L'île Devon constituait déjà un terrain d'exploration privilégié des paléontologues, qui y avaient mis au jour des fossiles de lapins, d'un poisson d'eau douce, d'un oiseau, d'une musaraigne, d'un rhinocéros et d'un petit chevreuil vivant dans un climat tempéré avec des hivers doux, comme c'est le cas dans la région de la Nouvelle-Angleterre, au nord de New York.

Mais Mme Rybczynski et ses collègues ont découvert ce fossile grâce au hasard: le premier ossement a été aperçu alors que deux d'entre eux attendaient le reste de l'équipe, leur véhicule tout terrain étant en panne sèche.

«Il y a souvent un élément de chance en paléontologie. (...) Quelques jours après on avait déterré 65% du squelette», raconte Mme Rybczynski.
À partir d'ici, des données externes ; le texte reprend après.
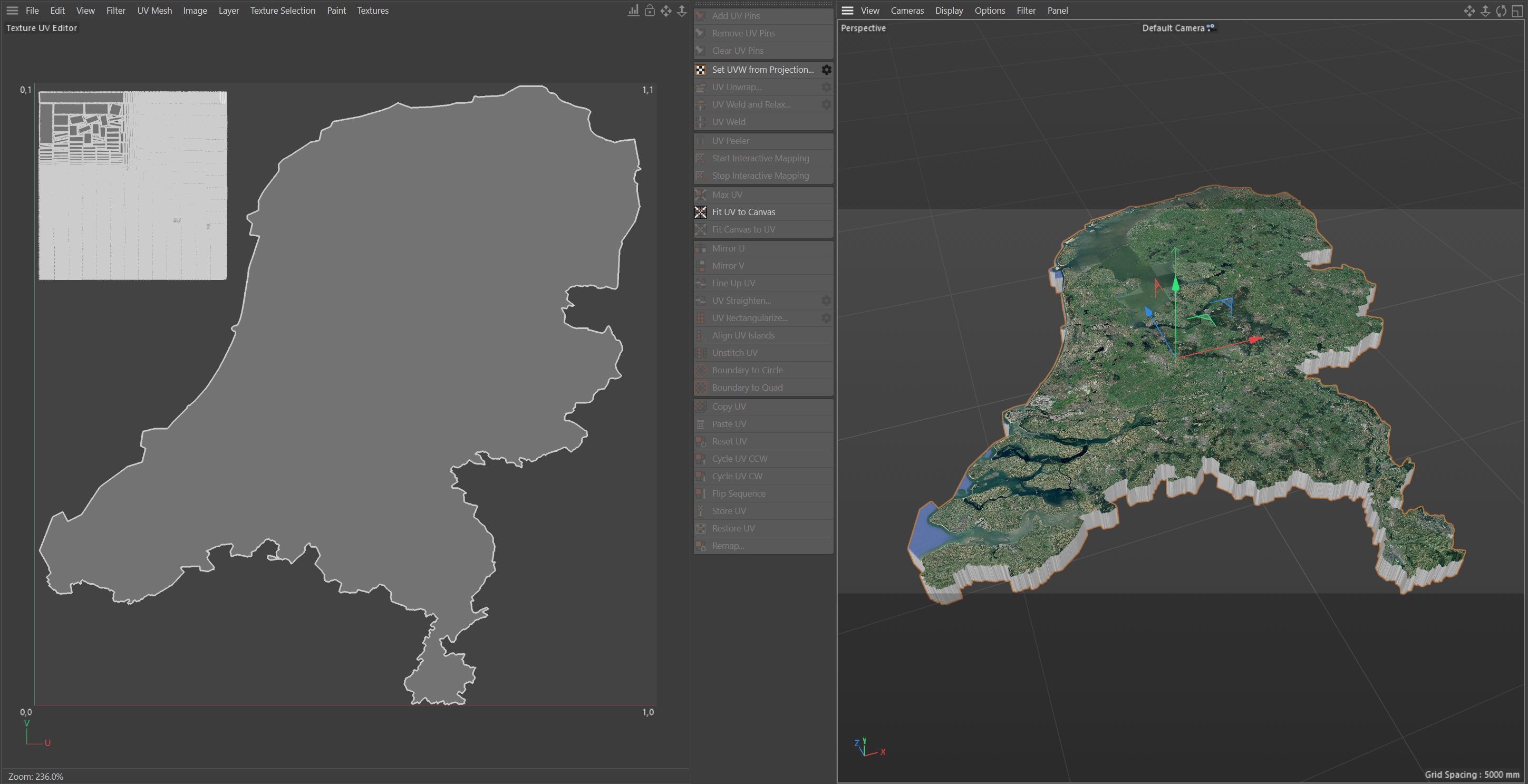Open the viewport Display menu
Viewport: 1528px width, 784px height.
coord(949,11)
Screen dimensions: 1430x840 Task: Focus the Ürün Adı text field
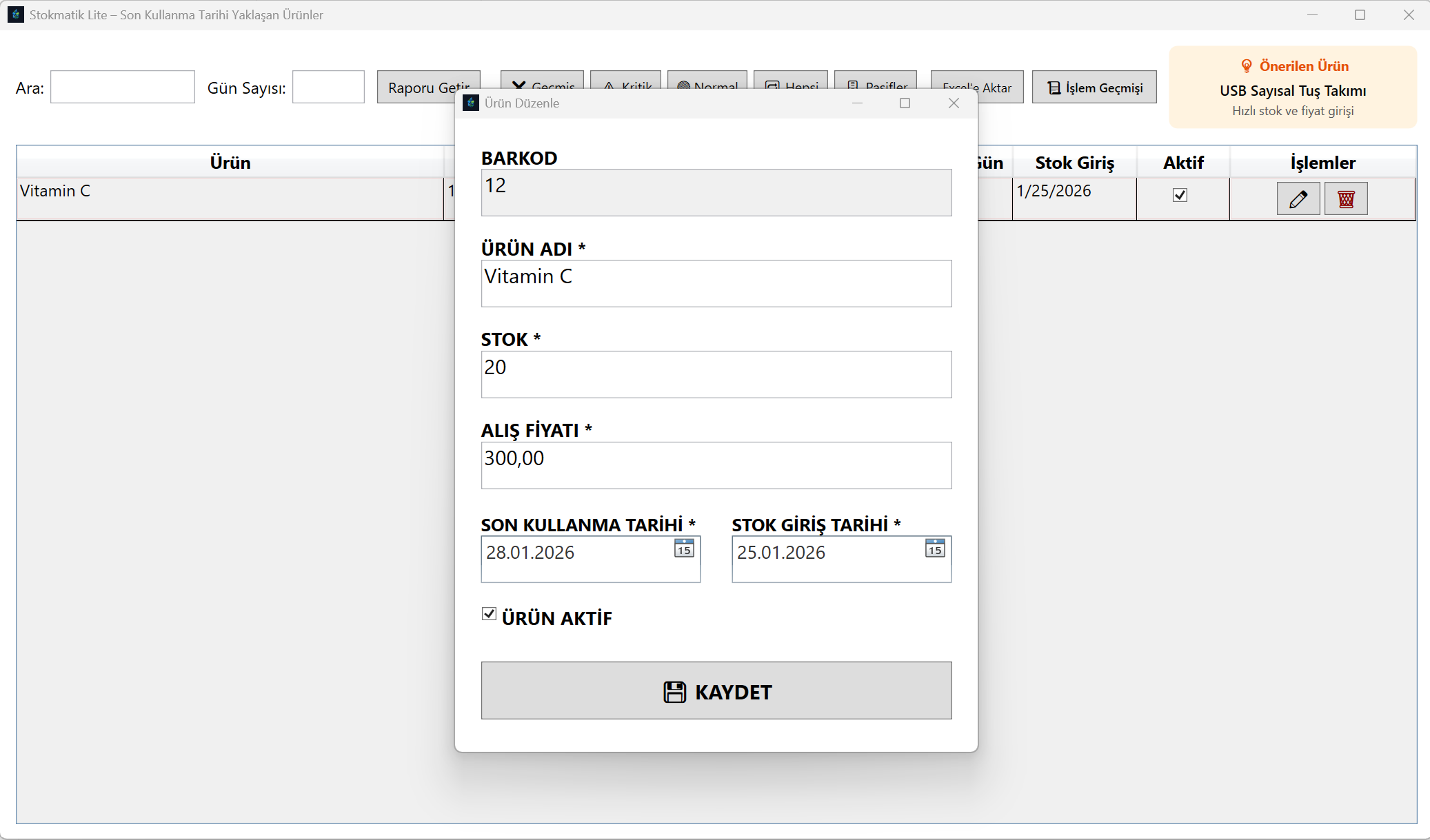pyautogui.click(x=716, y=283)
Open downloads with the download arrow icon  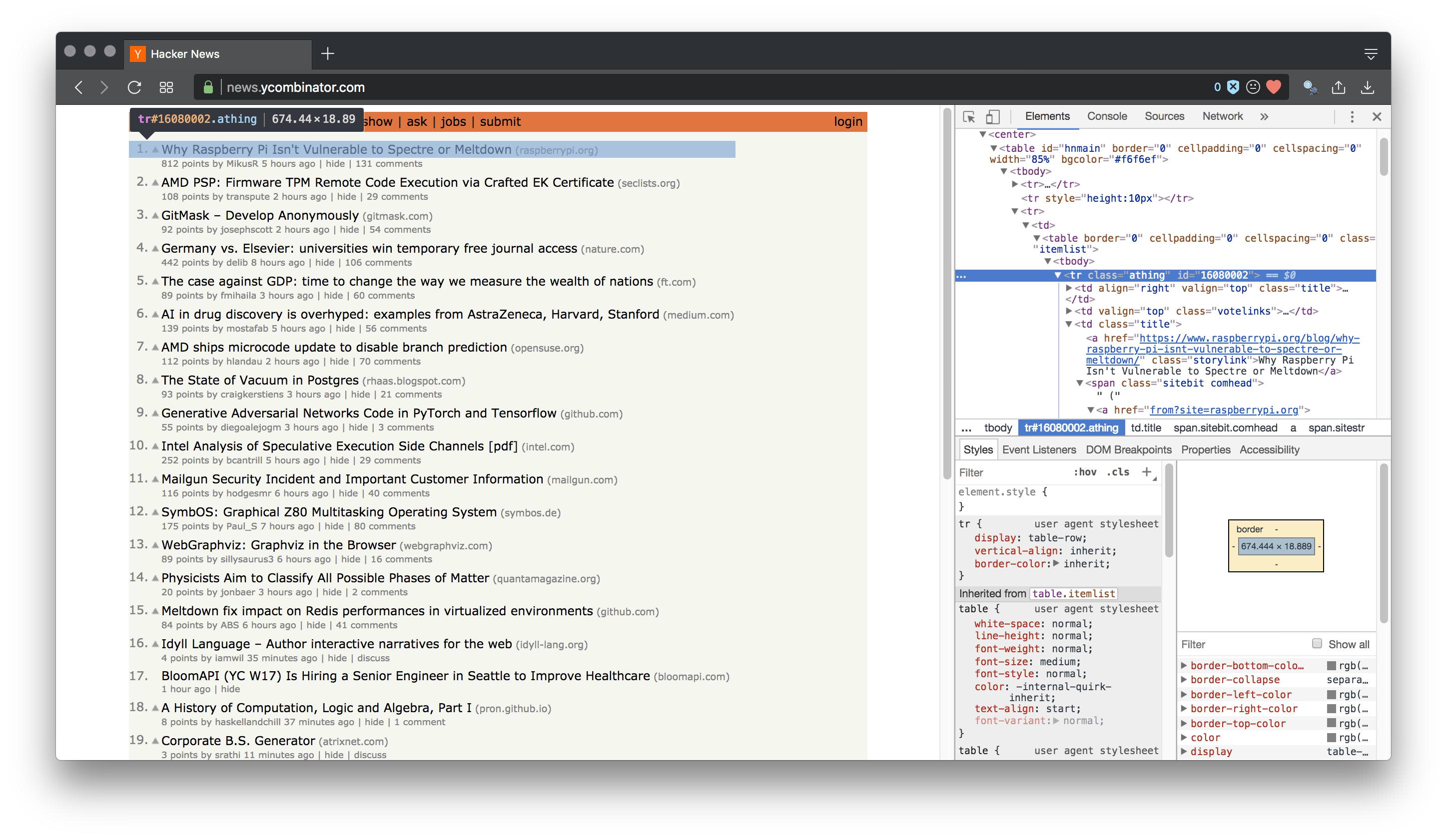(x=1367, y=87)
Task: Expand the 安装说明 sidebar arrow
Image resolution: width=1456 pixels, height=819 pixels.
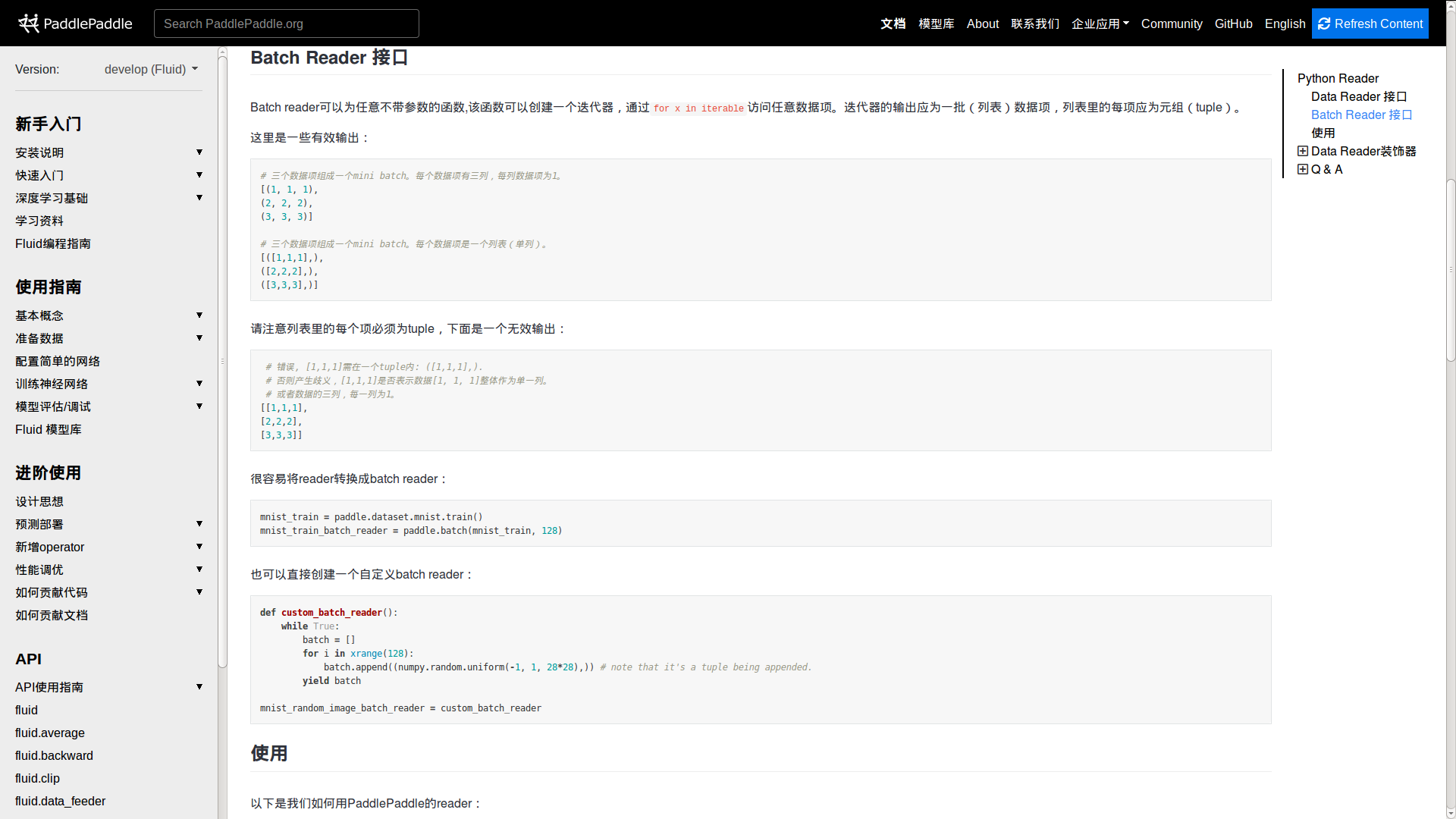Action: tap(199, 152)
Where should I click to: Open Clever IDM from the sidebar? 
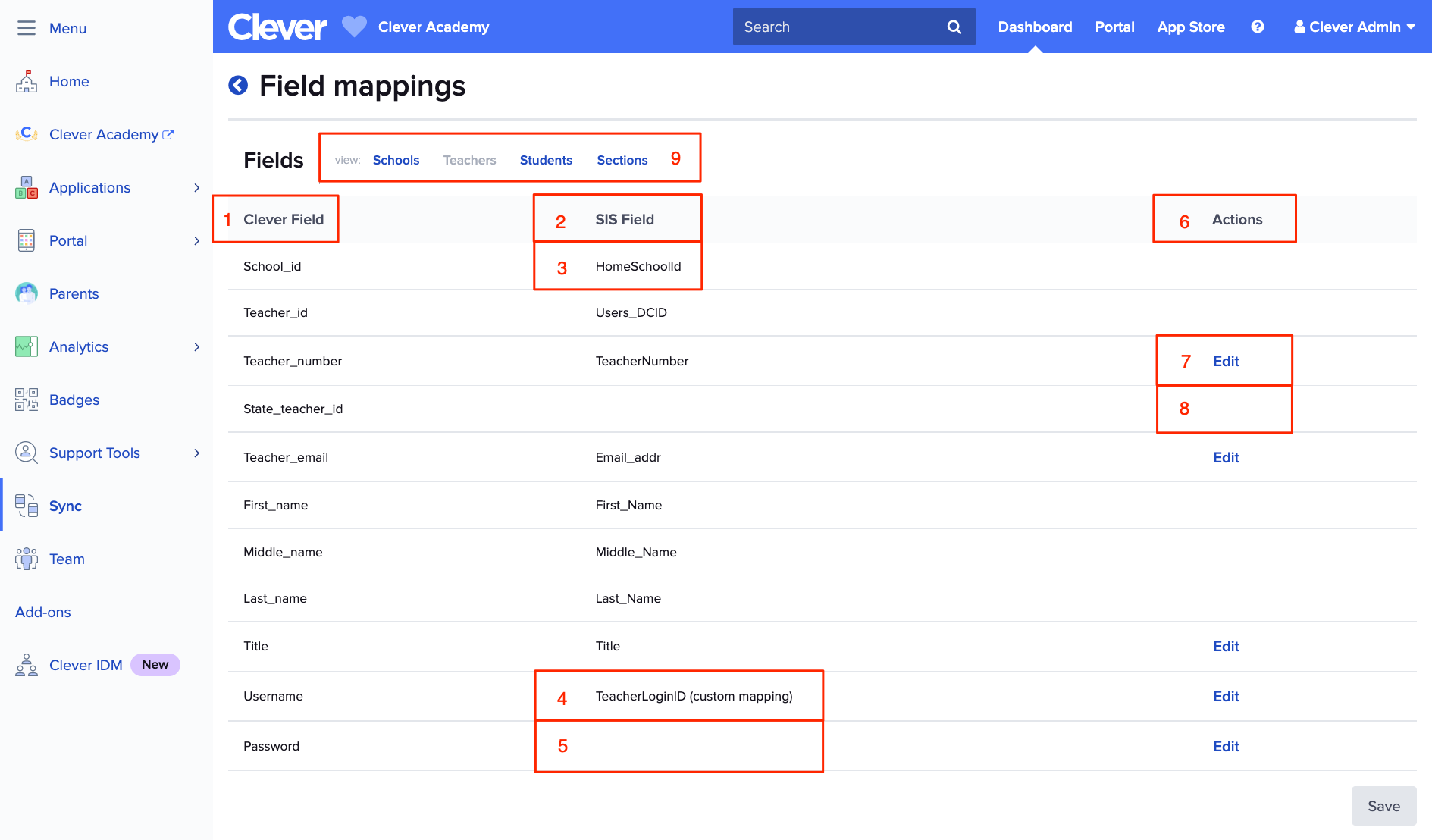pos(86,665)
L'étude indique que «la présence de pieds élargis, probablement palmés, de robustes pattes avant et d'une queue sans fonction suggèrent que Puijila nageait en se servant de ses quatre pattes».

Les scientifiques doivent encore identifier la place qui revient à cet animal dans l'arbre généalogique des pinnipèdes, ont-ils indiqué.

Le squelette de Puijila sera exposé du 28 avril au 10 mai au Musée canadien de la nature, à Ottawa, avant de prendre le chemin du Musée américain d'histoire naturelle de New York.